The volume and costs of all other used health care resources as derived 3-monthly from the Health and Labour questionnaires were averaged per patient per disease state independently from treatment status, multiplied by 4 to arrive at yearly mean estimates per patient per disease state, and then averaged per disease state over patients. Table 5 shows the mean yearly volumes and costs of out-of-hospital consultations by disease state, of which the mean total values are included in the Markov model.
Table 5

Mean yearly numbers and costs of out-of-hospital consultations§ by disease state

Disease state*

Volumes

95% LCL

95% UCL

Costs in €

95% LCL

95% UCL

(No) signs/symptoms (N = 10)**

3.6

1.1

7.8

121

31

272

Recovery (N = 9)

16.8

6.3

28.3

641

229

1,097

Splenectomy (N = 4)

6.0

0.3

11.6

299

8

589

Bone complication (N = 6)

12.7

1.6

26.4

449

51

939

Multiple complications (N = 13)

6.8

2.9

11.2

245

97

421

Malignancy (N = 1)

2

  

56

  

LCL: lower limit of the confidence interval, UCL: upper limit of the confidence interval.

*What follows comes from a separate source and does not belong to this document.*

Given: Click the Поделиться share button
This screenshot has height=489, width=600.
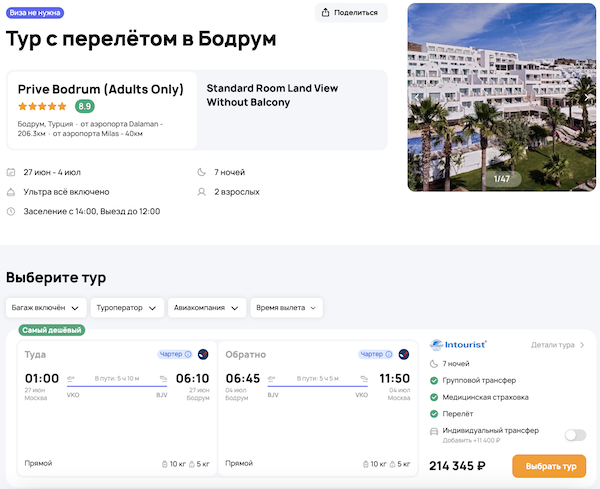Looking at the screenshot, I should coord(350,13).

*Patients may contribute to more than one disease state. **Data from two asymptomatic patients have been added to data from eight symptomatic patients to improve precision; the estimates were applied to both, the asymptomatic as well as symptomatic Markov disease state. § Patients in the asymptomatic and symptomatic disease states reported visiting the general physician, physiotherapist, company physician, and alternative healer. Patients in recovery reported visiting the general physician, physiotherapist, social worker, and alternative healer. Patients with a splenectomy reported visiting the general physician, social worker, and alternative healer. Patients with a bone complication reported visiting the general physician, physiotherapist, and company physician. Patients with multiple complications reported visiting the general physician, physiotherapist, psychologist/psychiatrist, company physician, social worker, and alternative healer. The patient with a malignancy reported visiting the general physician.

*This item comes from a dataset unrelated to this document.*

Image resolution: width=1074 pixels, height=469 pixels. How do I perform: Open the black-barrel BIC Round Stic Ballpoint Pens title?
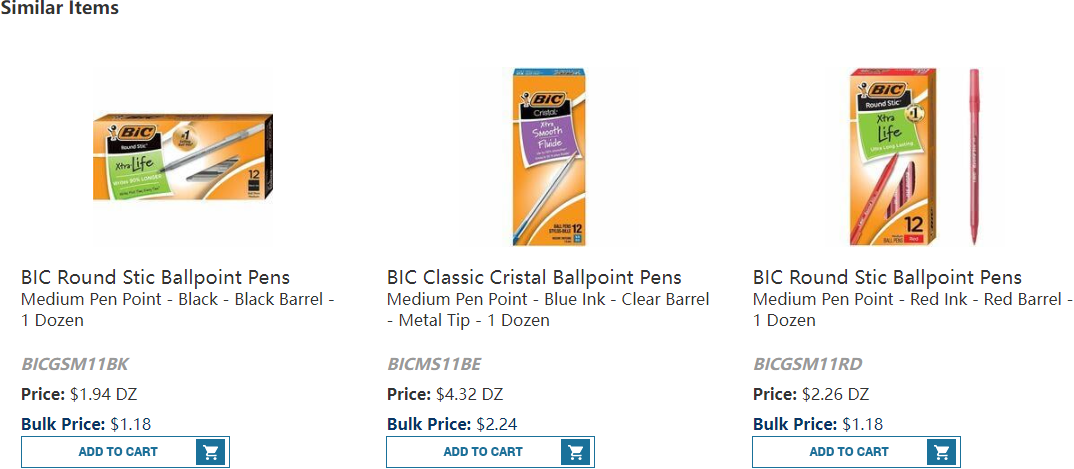click(155, 277)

For 70.5 person-years of questionnaire data on health care use in hospitals other than the AMC as tertiary referral centre only 33 inpatient hospital days were reported, equivalent to about €15,000 in total. For the model these costs were considered trivial. Likewise the total costs of self-reported, prescribed medications other than ERT during these person-years - €4,433 - seemed redundant and have been discarded as well.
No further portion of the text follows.